Wie öffnet man denn einen 'Ordner'?


----------



## Guppi (27. Mrz 2008)

Also ich meine das so: Wenn du z.B. auf dem Desktop einen Ordner namens "Neuer Ordner" hast und da ist eine Java Datei drin, z.B. namens "Test".
Dann soll "Java.jar" ausgeführt werden, wenn der Ordner "Neuer Ordner" geöffnet wird.
Jetzt verstanden?


----------



## Janus (27. Mrz 2008)

warum sollte man sowas wollen?


----------



## Guppi (27. Mrz 2008)

Also, meinem Freund wurde ein Programm zugeschickt, womit sein PC runtergefahren wird, sobald er draufklickt. Und jetzt wollte ich wissen, ob es theoretisch gehen würde ein programm zu schreiben, welches sofort startet, sobald der Ordner geöffnet wird... Und wenn es gehen würde, wie es geht


----------



## Wildcard (28. Mrz 2008)

Mit Ordner meinst du wohl Verzeichnis.

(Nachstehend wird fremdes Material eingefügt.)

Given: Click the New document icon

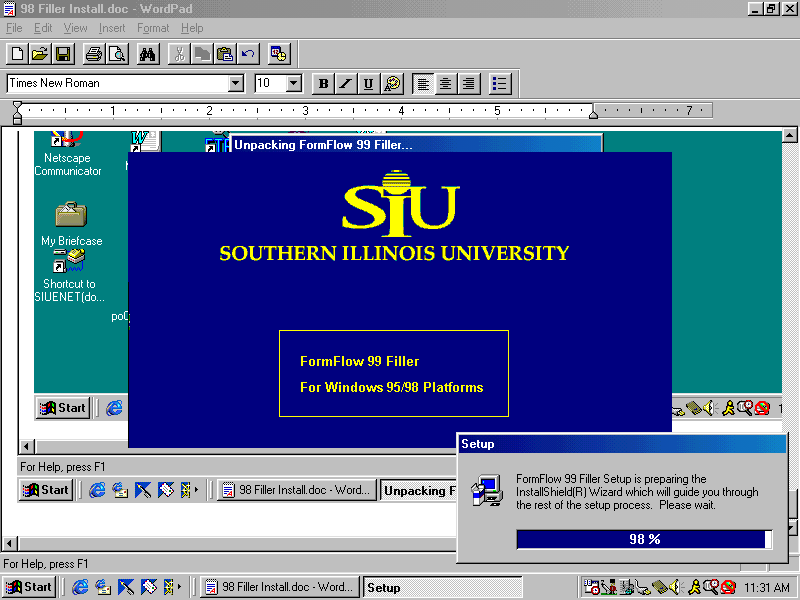Looking at the screenshot, I should tap(17, 54).
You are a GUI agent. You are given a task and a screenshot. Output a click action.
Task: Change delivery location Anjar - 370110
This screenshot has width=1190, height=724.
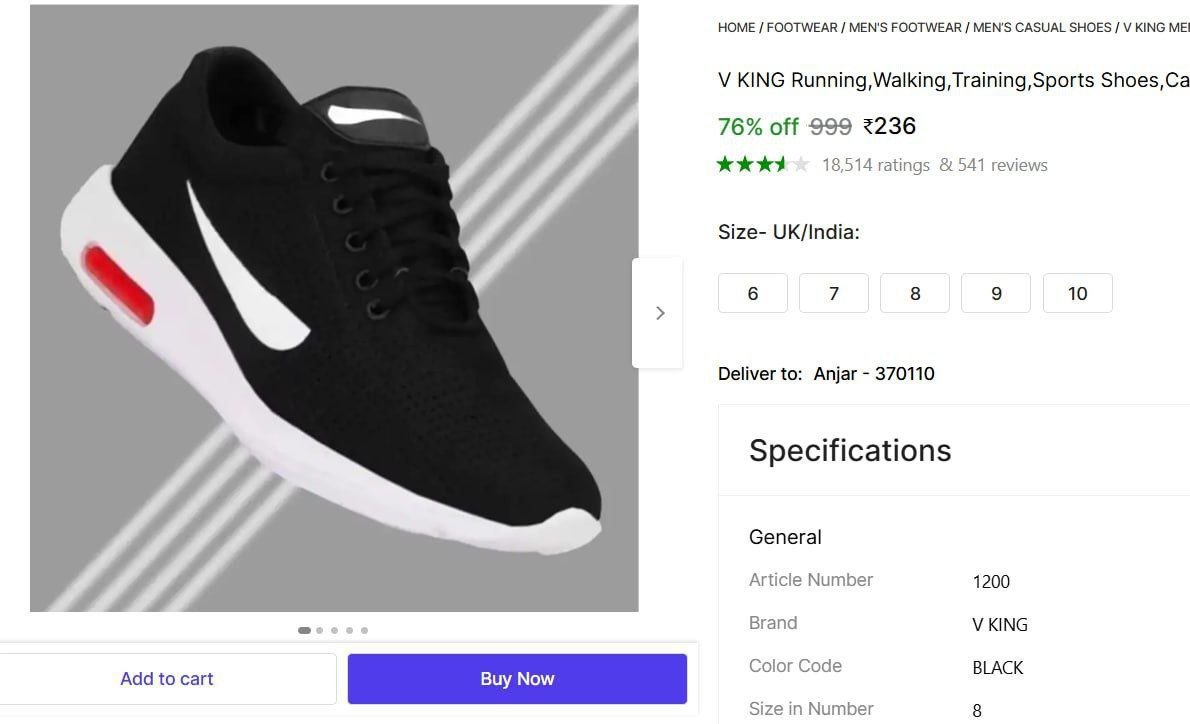(x=874, y=374)
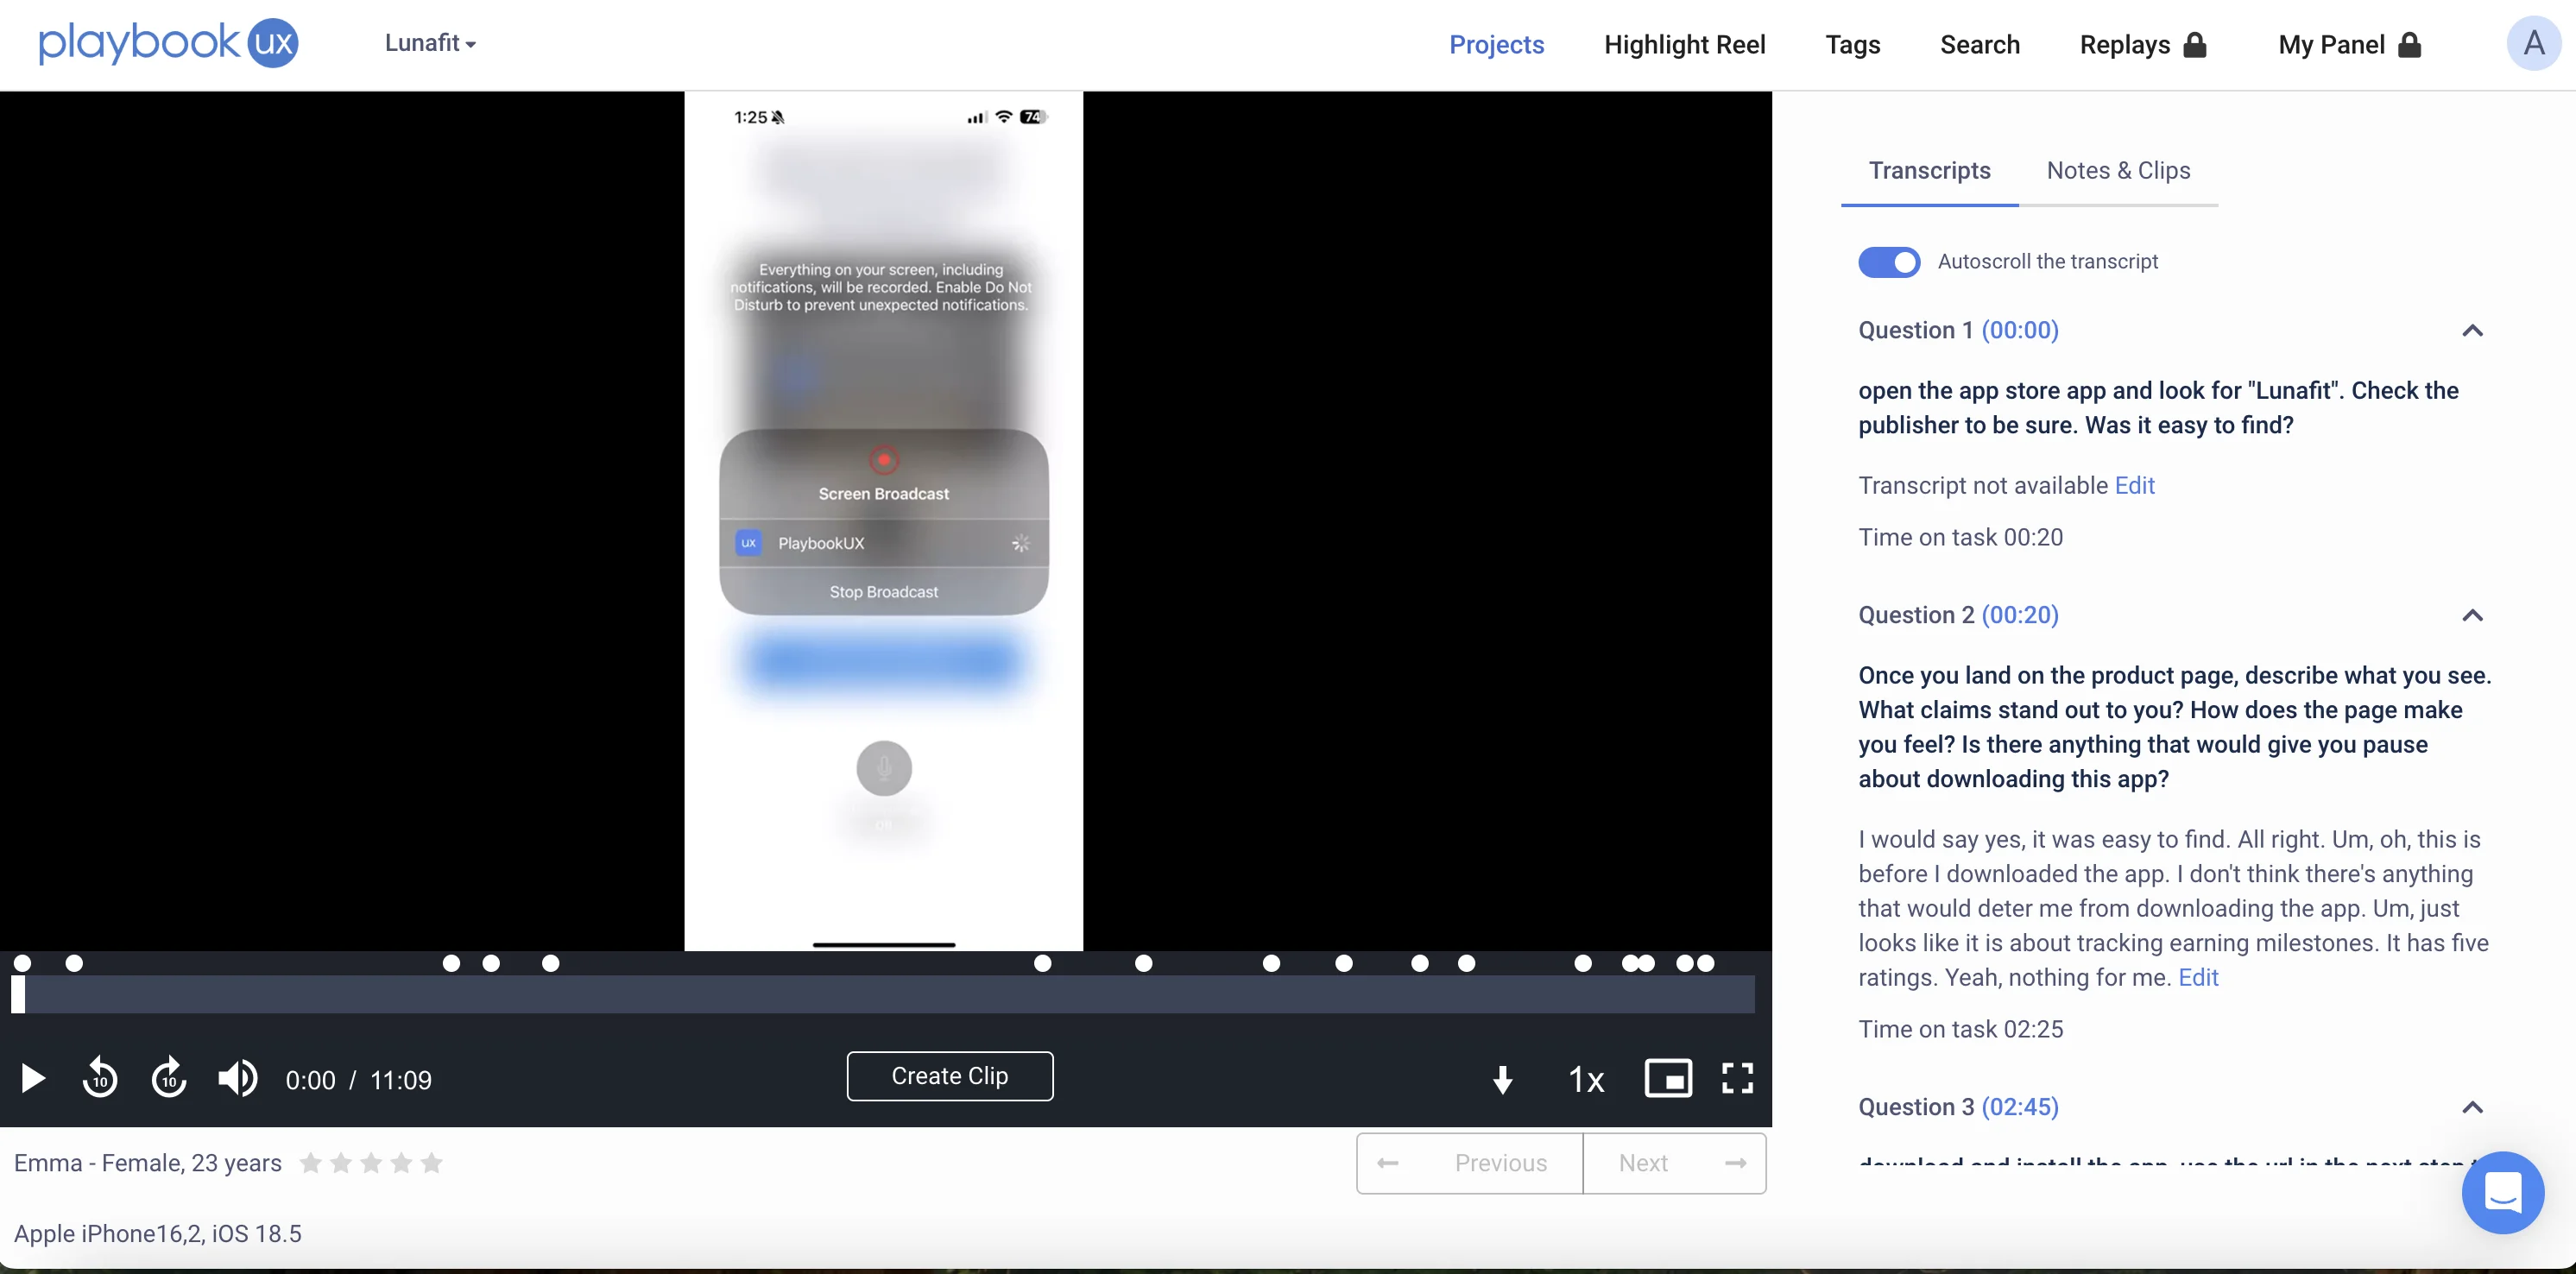Rewind the video 10 seconds
This screenshot has width=2576, height=1274.
click(99, 1079)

Ein Verzeichnis öffnet man nicht, man listet seinen Inhalt auf.
Was du unter öffnen verstehst macht ein Progamm, bei dir also der Windows Explorer.
Wenn du das also möchtest, bring es deinem Windows Explorer bei.


----------



## Guppi (28. Mrz 2008)

Du kennst doch einen Ordner. Da befinden sich verschiedene Sachen drin und wenn man ihn öffnet, dann öffnet sich der Explorer und man sieht den Ordnerinhalt. Z.B. Musik, Verknüpfungen, Bilder, etc. Und wenn ich jetzt eine ".jar" Datei in so einen Ordner reinstecke, dann soll diese ".jar" Datei ausgeführt werden, sobalt der Ordner, in dem sich die Datei befindet geöffnet wird.
Hier ein Bild von einem Ordner:





Und so ein Ordnerinhalt könnte dann z.B. so aussehen: (Und dieses Programm "Starter" soll ausgeführt werden, wenn der Ordner namens "Neuer Ordner" geöffnet wurde)


----------



## ARadauer (28. Mrz 2008)

hast du das schon irgendwo mal gesehen?

ich denk nicht dass das geht, ohne das du jetzt explorer.exe umschreibst und neu compilierst ;-)


----------



## Wolfgang Lenhard (28. Mrz 2008)

Hi Guppi,
ich glaube es ist das Beste, wenn Du einfach einen Shortcut auf dem Desktop erzeugst: Starter.jat anklicken, Maustaste gedrückt halten und auf den Desktop ziehen, Strg + Shift drücken und Maustaste loslassen. Voilà: Ein Shortcut, mit dem man direkt das Programm ausführen kann. Alternativ kannst Du auch direkt Starter.jar auf den Desktop ziehen. Wenn es eh nur eine Datei ist, wozu dann ein eigener Order?

Ciao,
  Wolfgang

P.S.: Ich glaube, es geht prinzipiell nicht, ein Programm auszuführen, sobald ein Ordner angezeigt wird. Das wäre komplett fatal, da man dem Nutzer beliebige Schadprogramm unterjubeln könnte und diese unkontrolliert aktiviert werden.


----------



## MiDniGG (28. Mrz 2008)

Was war denn nun an Wildcards aussage so unverständlich???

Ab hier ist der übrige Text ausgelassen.